Alman hükümeti yatıştırma politikası (Appeasement-Politik) gütmeye karar vermiştir, çünkü geçmişten hiç ders almamıştır ve yatıştırma politikasının ne demek olduğunu da anlamamıştır! Yatıştırma politikası demek, bir timsahı beslemek demek, taki sıra size gelene kadar! Yatıştırma politikası budur. Ama diktatörlere ve despotlara karşı kullanılacak tek bir dil vardır; kendi çıkarlarına karşı yapılanların kabul edilemeyeceğinin söyleneceği kesin bir dil. Ve hükümetimiz birkaç kez geri adım attı. Erdoğan’ın konuşma yapmasına izin verildi, DİTİB’in konuşmalarına izin verildi; gerçi buna karşı bir şeyler söylendi, ama sadece sözlü olarak. Bu yaşanılanlar ve Alman bir vatandaş hakkında fetva vermelerine izin vermek, Erdoğan için büyük destek tabi ki. Onun yerinde olsaydım, ben de öyle yapardım. İleriye doğru gitmeye çalıştığımda, karşıma engel çıkmadığı sürece, ilerlemeye devam ederim. Ve bu açıdan bakıldığında, Erdoğan’ın politikasını çok zekice buluyorum.
- Çocuklara sınır koymazsanız onlar da hep istemeye devam ederler...

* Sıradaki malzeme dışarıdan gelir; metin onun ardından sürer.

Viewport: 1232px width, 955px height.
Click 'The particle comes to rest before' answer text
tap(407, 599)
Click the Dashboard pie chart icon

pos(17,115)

Evet, tam da bu! Nasıl ki çocuklara net sınırlar koymak gerek, diktatörlere de net sınırlar koymak gerek! Hele ki, bizimki gibi geçmişi olursa bir ülkenin! Peki, bu geçmişten ne ders çıkarmalıyız? Sayın Erdoğan’ı kucaklamamız ve ona her istediğine izin vermemiz gerektiğini mi! Almanya’nın sorunu, diktatörlük tanımını Nazi Almanyası’na bağlamış olması. Yani diktatörlük toplu katliamdır, diktatörlük Avrupa’nın yarısını almaktır, diktatörlük etnik temizliktir –gerçi bunlardan kimileri Türkiye için geçerli. Kürkler’e, Aleviler’e ve Ermeniler’e yapılan muamele, azınlıklara davranılması gereken düzgün bir muamele değil. Ama onun dışında Türkiye, Nazi Almanyası değil. Milyonlarca insan öldürülmedi, "sadece" on binlerce kişi görevden alındı ve/veya hapse atıldı! Bence bu, diktatörlüğü tanımlamak için yeterli. Ayrıca toplu katliama ve Avrupa’nın yarısının alınmasına gerek yok.